Copy out each line of the entries below that contains the word "particular". Matching is case-sensitive.

[EXERCISE INPUTS]

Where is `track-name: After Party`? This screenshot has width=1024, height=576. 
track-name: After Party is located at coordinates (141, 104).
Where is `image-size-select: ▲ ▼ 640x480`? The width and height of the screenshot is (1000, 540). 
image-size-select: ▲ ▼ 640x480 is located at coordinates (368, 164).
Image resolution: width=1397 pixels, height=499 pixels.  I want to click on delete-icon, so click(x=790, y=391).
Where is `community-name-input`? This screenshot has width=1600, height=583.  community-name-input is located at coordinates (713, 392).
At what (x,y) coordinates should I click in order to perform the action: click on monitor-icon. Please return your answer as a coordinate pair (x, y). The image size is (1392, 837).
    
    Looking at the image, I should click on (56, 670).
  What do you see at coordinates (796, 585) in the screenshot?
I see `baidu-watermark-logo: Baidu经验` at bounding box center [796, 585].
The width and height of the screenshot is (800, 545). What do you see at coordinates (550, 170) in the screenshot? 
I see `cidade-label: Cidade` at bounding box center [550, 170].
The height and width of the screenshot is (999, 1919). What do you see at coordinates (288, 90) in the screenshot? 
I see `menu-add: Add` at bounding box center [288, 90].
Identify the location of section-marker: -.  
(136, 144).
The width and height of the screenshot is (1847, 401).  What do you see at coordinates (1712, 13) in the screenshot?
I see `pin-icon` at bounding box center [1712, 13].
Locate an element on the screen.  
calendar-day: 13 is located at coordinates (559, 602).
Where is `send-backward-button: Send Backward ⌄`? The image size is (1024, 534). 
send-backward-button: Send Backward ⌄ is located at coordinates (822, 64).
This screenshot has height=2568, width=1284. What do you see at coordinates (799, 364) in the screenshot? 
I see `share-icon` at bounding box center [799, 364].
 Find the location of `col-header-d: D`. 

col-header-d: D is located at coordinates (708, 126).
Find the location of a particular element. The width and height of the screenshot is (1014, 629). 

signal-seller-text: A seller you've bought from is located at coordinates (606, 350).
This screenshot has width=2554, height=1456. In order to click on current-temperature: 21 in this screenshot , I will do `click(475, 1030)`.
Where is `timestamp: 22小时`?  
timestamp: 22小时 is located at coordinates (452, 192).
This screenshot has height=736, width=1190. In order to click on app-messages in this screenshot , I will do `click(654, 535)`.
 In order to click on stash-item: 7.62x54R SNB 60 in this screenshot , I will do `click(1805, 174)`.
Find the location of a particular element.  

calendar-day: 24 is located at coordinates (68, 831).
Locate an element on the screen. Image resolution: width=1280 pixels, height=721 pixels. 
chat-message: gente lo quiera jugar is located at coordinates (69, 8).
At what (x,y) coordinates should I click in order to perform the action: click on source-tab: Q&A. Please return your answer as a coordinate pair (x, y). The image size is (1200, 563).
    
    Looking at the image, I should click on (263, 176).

[/EXERCISE INPUTS]

**SOLUTION TO THIS EXERCISE**:
Find the location of a particular element. The width and height of the screenshot is (1014, 629). 
Find the location of a particular element.  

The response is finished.